___ SUPPLIED PASSAGE

Wartime

wartime

In September 1942 downtown Tacoma was adjusting to wartime. The chasing lights of the theatre district marquees were blacked out many nights and the City kept the streetlights dark for Civil Defense aerial bombing drills. Japantown was eerily empty after the relocation of Tacoma’s Japanese American families in May and the newspapers carried stories of enemy submarines off the Washington Coast. With Fort Lewis just to the south and the shipyards at the port, Tacoma had every right to feel like a strategic target but citylife went on. Soldiers and wartime industry workers filled the movie houses, passing from the darkness of the streets to the blackness of the theaters watching newsreels of the war in the Pacific and Europe followed by the escapism of Hollywood. Tacoma was filled with people. The big mansions in the North end were converted into boarding houses and the downtown hotels became apartment buildings for the thousands of newcomers.

______
___ MATERIAL PROVIDED

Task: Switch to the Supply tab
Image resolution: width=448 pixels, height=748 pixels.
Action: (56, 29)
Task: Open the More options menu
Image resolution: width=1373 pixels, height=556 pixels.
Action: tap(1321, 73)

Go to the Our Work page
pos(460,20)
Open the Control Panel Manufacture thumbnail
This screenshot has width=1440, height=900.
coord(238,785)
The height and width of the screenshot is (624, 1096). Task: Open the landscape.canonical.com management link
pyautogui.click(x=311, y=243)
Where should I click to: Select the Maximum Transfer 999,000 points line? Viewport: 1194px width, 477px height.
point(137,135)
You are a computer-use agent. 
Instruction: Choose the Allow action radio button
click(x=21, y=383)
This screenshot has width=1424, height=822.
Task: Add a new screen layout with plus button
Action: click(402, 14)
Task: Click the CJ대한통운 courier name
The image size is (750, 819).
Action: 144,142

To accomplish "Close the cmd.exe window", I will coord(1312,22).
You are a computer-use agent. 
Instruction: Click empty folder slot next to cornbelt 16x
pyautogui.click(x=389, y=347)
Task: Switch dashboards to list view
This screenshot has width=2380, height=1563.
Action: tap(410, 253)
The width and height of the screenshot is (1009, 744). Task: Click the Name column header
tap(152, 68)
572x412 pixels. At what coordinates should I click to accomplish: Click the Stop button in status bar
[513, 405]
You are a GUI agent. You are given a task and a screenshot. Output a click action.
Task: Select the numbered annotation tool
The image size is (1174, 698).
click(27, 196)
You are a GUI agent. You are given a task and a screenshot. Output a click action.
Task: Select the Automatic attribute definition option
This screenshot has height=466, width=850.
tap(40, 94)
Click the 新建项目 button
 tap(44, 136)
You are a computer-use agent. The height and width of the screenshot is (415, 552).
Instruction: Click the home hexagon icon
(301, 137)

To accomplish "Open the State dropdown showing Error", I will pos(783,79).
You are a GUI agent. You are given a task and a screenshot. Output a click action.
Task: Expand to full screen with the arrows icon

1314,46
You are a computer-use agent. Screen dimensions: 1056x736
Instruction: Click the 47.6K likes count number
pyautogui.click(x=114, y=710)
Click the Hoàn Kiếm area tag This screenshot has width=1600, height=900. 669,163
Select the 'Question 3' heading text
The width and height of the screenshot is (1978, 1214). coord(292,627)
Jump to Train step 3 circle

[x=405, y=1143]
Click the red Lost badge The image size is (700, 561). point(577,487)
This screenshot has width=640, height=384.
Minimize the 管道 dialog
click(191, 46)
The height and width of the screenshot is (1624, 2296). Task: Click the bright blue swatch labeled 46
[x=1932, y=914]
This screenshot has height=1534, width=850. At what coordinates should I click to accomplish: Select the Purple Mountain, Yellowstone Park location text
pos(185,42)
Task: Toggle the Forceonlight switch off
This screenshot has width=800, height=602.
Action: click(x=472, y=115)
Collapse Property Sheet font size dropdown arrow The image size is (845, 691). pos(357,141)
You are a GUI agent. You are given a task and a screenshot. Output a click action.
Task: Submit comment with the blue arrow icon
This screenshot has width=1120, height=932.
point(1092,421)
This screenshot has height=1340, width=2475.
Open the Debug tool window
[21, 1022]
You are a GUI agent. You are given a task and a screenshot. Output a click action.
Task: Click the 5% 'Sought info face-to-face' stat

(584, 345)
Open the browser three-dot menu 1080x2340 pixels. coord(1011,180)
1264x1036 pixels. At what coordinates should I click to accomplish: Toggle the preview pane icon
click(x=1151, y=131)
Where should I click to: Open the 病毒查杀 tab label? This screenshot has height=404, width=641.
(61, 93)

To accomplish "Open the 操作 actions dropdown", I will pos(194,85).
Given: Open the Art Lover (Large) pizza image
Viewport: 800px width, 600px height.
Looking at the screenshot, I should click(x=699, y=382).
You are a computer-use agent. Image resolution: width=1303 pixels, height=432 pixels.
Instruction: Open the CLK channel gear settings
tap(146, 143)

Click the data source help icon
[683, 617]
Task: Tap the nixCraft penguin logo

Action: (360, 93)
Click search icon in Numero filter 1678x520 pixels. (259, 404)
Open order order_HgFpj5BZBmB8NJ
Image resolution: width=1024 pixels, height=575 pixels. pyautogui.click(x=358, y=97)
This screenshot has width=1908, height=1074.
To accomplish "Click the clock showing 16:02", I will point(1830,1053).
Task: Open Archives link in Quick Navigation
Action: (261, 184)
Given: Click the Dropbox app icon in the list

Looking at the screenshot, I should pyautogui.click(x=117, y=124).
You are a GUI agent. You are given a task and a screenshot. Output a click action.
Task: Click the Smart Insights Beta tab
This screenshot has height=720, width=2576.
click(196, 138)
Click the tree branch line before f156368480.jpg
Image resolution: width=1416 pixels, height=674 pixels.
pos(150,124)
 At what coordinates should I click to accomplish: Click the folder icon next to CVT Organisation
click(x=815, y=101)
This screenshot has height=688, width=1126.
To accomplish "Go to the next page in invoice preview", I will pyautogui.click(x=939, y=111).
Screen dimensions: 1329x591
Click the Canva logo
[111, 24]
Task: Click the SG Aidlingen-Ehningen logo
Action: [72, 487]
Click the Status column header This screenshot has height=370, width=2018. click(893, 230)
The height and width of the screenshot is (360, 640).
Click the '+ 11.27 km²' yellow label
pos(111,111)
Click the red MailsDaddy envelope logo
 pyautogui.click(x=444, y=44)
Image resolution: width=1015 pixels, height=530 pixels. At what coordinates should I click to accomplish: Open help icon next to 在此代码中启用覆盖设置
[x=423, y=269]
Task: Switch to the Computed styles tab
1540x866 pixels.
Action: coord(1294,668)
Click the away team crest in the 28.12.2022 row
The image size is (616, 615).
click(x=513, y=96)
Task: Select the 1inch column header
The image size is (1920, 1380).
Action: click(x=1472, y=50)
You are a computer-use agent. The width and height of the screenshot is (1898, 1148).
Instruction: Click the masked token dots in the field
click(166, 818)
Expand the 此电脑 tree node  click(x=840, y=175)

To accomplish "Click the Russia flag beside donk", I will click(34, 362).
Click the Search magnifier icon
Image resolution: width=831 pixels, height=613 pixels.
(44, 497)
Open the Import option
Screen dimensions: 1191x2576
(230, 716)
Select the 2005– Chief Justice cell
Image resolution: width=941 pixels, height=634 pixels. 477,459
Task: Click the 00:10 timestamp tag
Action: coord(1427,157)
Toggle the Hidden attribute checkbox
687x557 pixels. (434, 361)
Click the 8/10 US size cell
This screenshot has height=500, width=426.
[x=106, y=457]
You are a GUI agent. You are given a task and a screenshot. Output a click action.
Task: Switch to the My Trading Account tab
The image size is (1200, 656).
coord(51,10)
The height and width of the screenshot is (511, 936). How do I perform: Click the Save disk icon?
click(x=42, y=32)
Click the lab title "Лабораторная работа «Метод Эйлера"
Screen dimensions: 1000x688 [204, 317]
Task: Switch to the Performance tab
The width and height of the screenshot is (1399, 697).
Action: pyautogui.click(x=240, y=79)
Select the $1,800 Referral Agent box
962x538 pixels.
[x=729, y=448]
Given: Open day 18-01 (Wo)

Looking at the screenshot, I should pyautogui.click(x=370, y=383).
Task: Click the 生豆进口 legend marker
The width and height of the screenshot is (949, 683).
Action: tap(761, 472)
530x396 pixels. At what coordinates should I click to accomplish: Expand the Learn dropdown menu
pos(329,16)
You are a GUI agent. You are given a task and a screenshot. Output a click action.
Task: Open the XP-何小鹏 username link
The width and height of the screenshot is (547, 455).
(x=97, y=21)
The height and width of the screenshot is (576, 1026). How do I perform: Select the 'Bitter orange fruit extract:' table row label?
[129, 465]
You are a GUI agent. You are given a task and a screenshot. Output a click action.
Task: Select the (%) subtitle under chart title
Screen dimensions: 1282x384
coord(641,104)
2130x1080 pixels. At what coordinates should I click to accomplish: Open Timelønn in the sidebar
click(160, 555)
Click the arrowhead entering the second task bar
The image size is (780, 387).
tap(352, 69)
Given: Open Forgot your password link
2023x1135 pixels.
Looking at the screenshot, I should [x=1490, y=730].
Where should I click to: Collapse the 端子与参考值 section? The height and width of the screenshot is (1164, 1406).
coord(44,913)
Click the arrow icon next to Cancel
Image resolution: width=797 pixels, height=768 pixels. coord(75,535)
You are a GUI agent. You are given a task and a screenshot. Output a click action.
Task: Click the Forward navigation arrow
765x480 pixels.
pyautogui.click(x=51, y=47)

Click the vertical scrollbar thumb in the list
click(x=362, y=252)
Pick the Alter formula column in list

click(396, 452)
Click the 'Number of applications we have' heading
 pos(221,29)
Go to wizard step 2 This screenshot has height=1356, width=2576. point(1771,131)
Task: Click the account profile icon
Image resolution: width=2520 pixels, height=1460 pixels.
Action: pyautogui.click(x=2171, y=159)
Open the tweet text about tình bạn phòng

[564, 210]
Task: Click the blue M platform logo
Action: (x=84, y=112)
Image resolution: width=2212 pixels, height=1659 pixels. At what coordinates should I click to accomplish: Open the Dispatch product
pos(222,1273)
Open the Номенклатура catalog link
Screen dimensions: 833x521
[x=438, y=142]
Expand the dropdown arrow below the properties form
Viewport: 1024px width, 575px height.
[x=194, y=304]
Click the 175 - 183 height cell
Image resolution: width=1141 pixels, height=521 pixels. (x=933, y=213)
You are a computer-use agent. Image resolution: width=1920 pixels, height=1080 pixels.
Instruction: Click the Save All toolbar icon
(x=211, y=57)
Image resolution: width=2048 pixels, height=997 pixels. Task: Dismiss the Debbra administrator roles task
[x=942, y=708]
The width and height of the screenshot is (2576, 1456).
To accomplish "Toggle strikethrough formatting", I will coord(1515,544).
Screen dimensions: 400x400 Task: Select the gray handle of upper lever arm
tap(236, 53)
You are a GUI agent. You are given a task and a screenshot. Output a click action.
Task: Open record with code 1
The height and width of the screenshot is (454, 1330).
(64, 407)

______

WHAT NEEDS TO BE DONE: Translate this sentence from the passage on wartime Tacoma into Spanish: "In September 1942 downtown Tacoma was adjusting to wartime." The records are separate material from the passage on wartime Tacoma.

OUTPUT: En septiembre de 1942, el centro de Tacoma se estaba adaptando a los tiempos de guerra.